The government’s latest anti-strike legislation will get its first reading in parliament today. The controversial plans to enforce minimum service levels in the public sector during industrial action have been denounced by Labour as “unworkable and unserious”. The party has warned that the legislation could allow employers to sue unions and sack workers for failing to meet the new obligations. Shadow Health Secretary Wes Streeting attacked the plans in the Commons on Monday, describing the proposed legislation as an ‘NHS sacking the staff’ bill. Shadow Work and Pensions Secretary Jonathan Ashworth took a similar line on the broadcast round this morning, telling Sky News: “The government are effectively saying to a nurse, a paramedic, healthcare assistant that if you exercise your right to industrial action, if you exercise your right to withdraw your labour because your pay is inadequate, then they’re going to sack you.”
Responding to criticism that the bill could see NHS staff sacked, Business Secretary Grant Shapps said: “This sort of talk that somebody will be sacked is no more true than it would be under any employment contract and that’s always the case when people have to stick to the law.” The government’s announcement of the plans last week did not mention sacking workers but did state that unions would be “bound to follow” the legislation and would “risk the employer bringing an injunction to prevent the strike from taking place or seeking damages afterwards if they do not comply with their obligations”. And, in an interview on Friday, Rishi Sunak did not rule out healthcare workers being sacked under the new laws.
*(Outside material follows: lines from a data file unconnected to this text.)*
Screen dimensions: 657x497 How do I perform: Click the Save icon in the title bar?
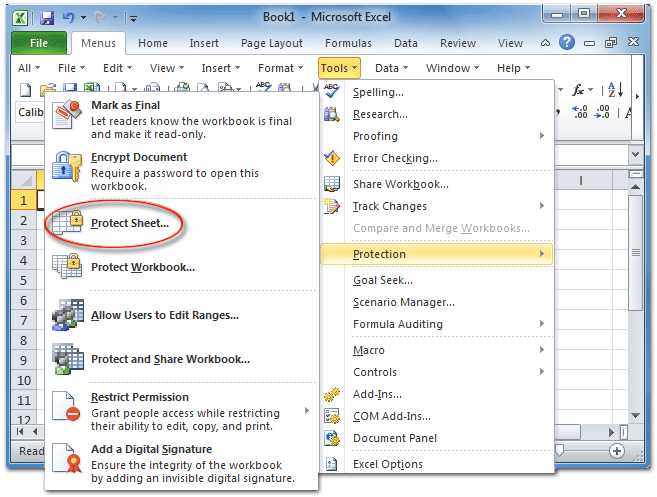click(47, 18)

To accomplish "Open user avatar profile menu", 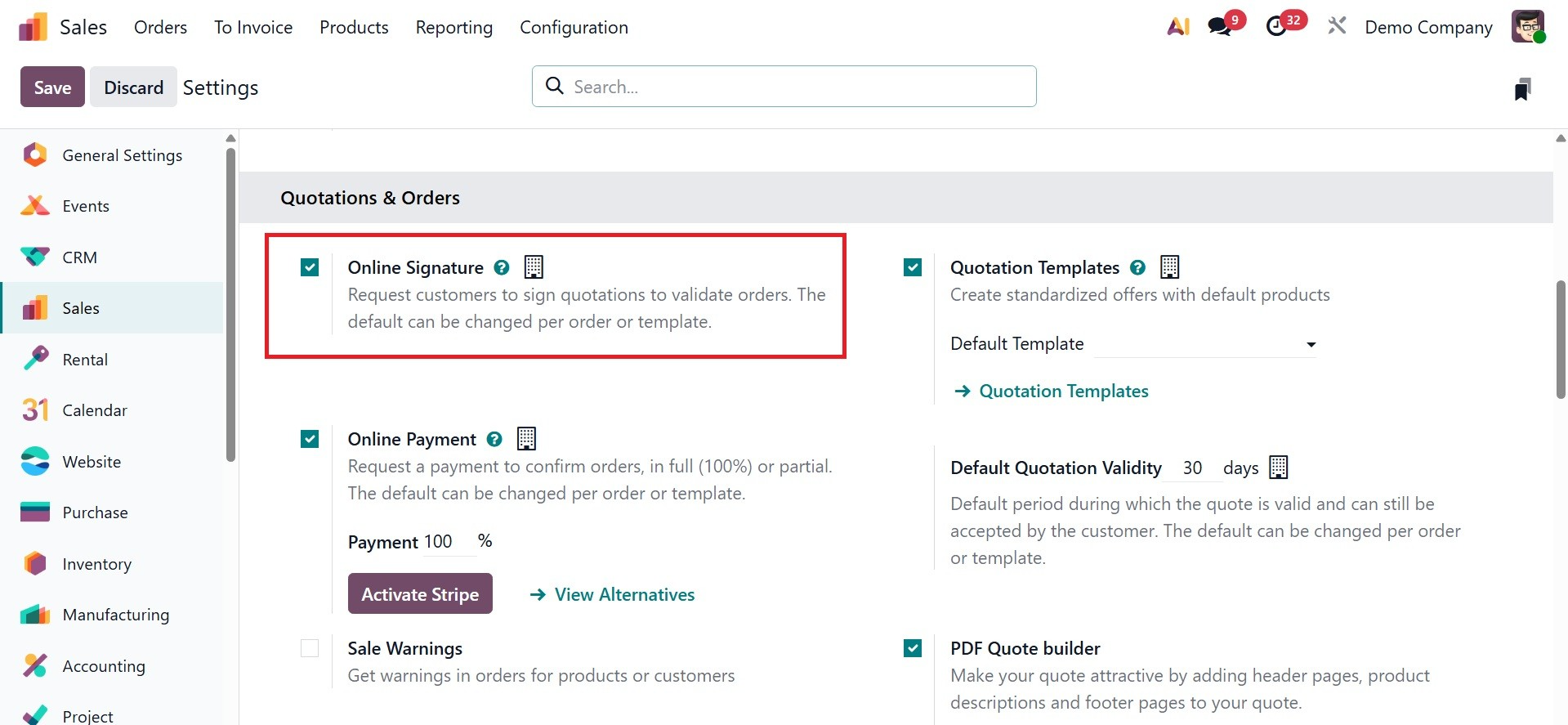I will (x=1527, y=27).
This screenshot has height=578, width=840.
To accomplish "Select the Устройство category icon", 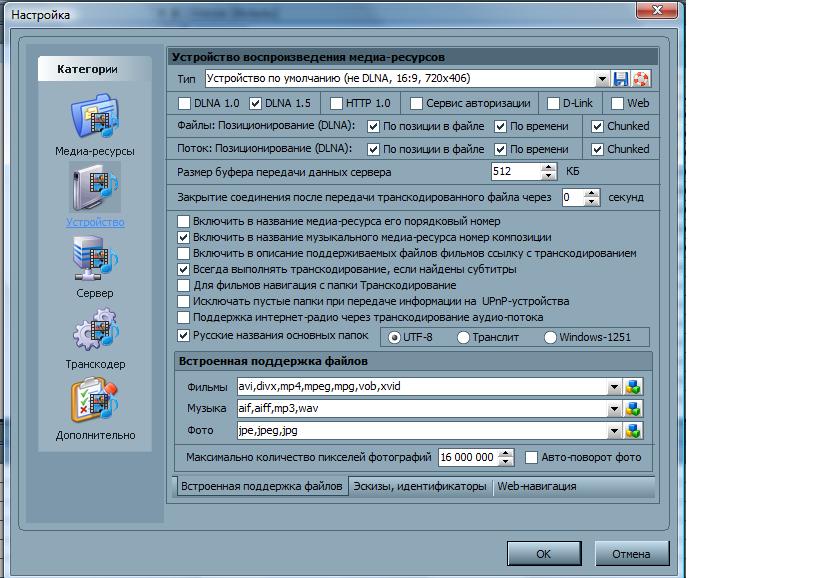I will (x=94, y=189).
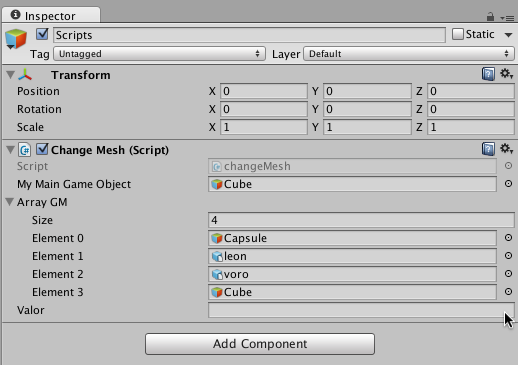Open the Inspector panel options menu
The width and height of the screenshot is (518, 365).
507,18
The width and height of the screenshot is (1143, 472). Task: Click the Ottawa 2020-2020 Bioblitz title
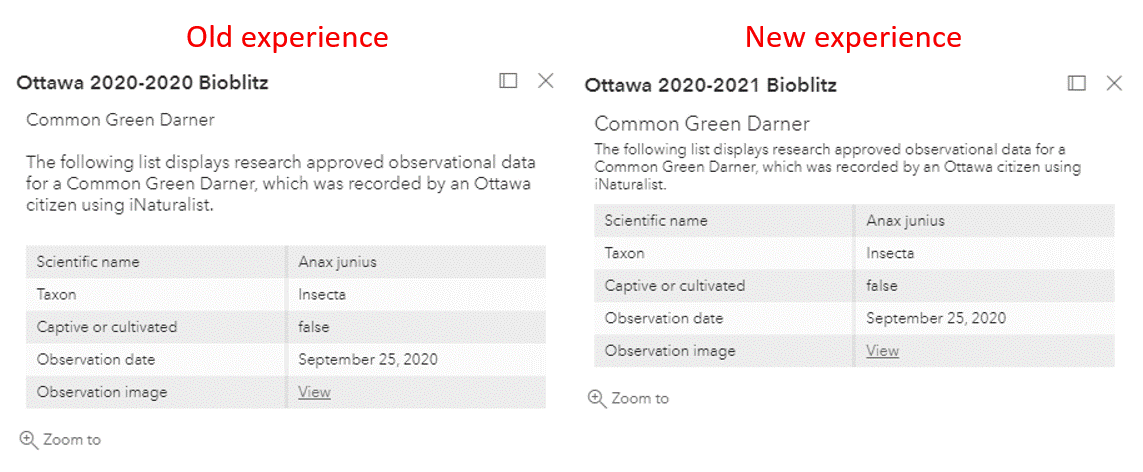point(142,83)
The TUC argued this morning that the legislation would see public sector workers who have voted to strike forced to work and sacked if they do not comply. The union body said the proposals show that the government is “determined to attack workers’ fundamental right to strike”. General secretary Paul Nowak declared that the plans are “almost certainly illegal”, adding: “MPs must do the right thing and reject this cynical ‘sack key workers’ bill. It’s time for the government to show they are on the side of nurses, firefighters and all our key workers who got this country through the pandemic – not actively working against them.”
The new proposals will be fiercely resisted by the trade union movement. The TUC has already coordinated a legal challenge against previous anti-strike measures, which allowed the use of agency workers to cover official industrial action. When I spoke to Nowak in December, he told me that the TUC “will challenge anything that the government brings that threatens the right to strike” – both politically and in the courts. “We’ll be determined to derail the legislation and to make the government pay as high a political price as possible. And I think there will be some Conservative members in the House of Commons who will be feeling very uncomfortable about further restrictions on the right to strike,” Nowak added.
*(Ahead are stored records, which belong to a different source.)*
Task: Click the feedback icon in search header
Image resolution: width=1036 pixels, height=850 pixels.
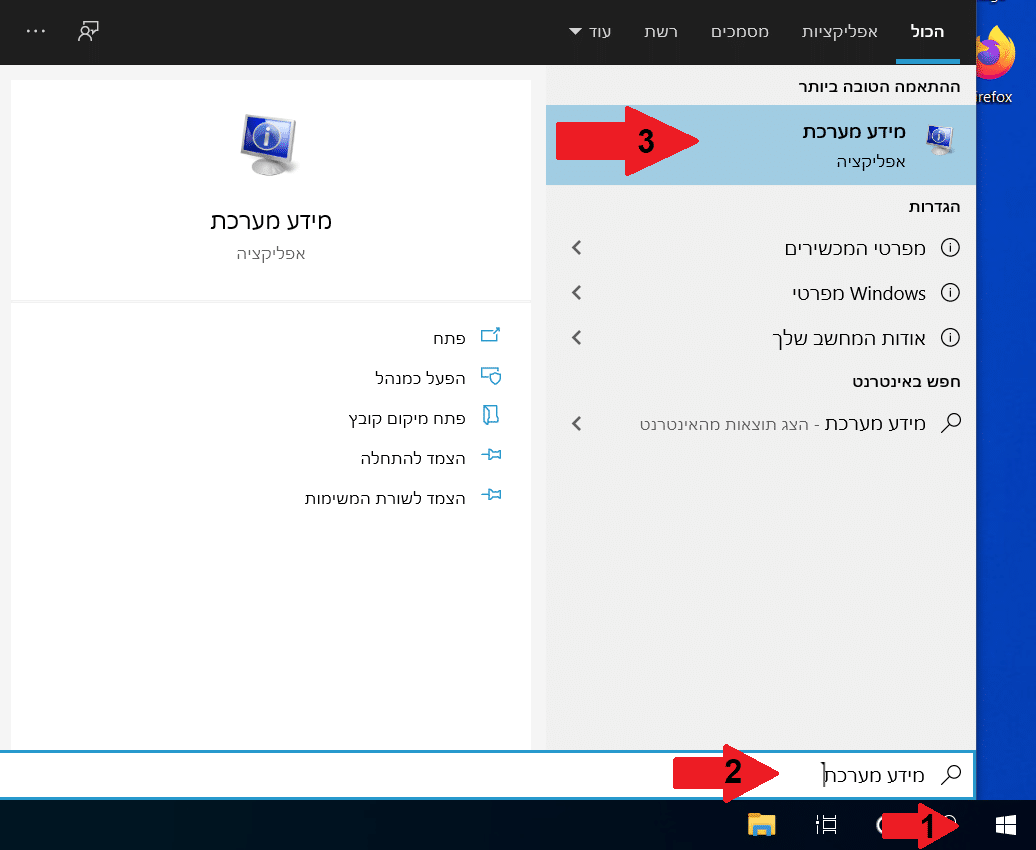Action: pyautogui.click(x=89, y=31)
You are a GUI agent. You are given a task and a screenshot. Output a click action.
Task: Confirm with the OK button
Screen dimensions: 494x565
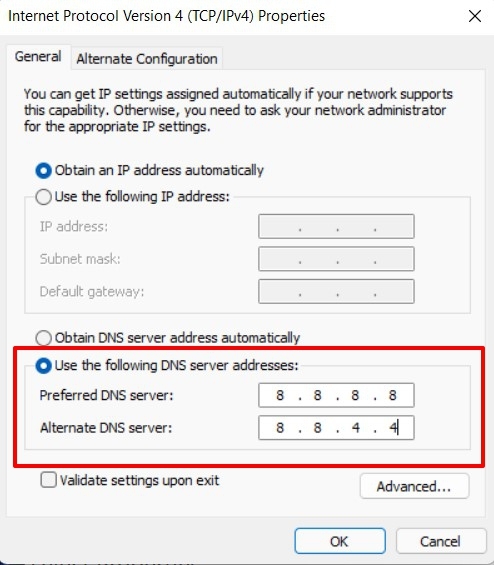coord(339,541)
On LabourList this morning, we have a piece from Ashworth on Labour’s plans to support people into work. The Labour frontbencher writes: “People deserve the independence, inclusion and fulfilment of decent employment and security if they cannot work. The waste of human potential the Tories have overseen must end.” Ashworth will set out Labour’s plans to reform the benefits system in speech to the Centre for Social Justice (the think tank founded by former Tory leader Iain Duncan Smith) later today.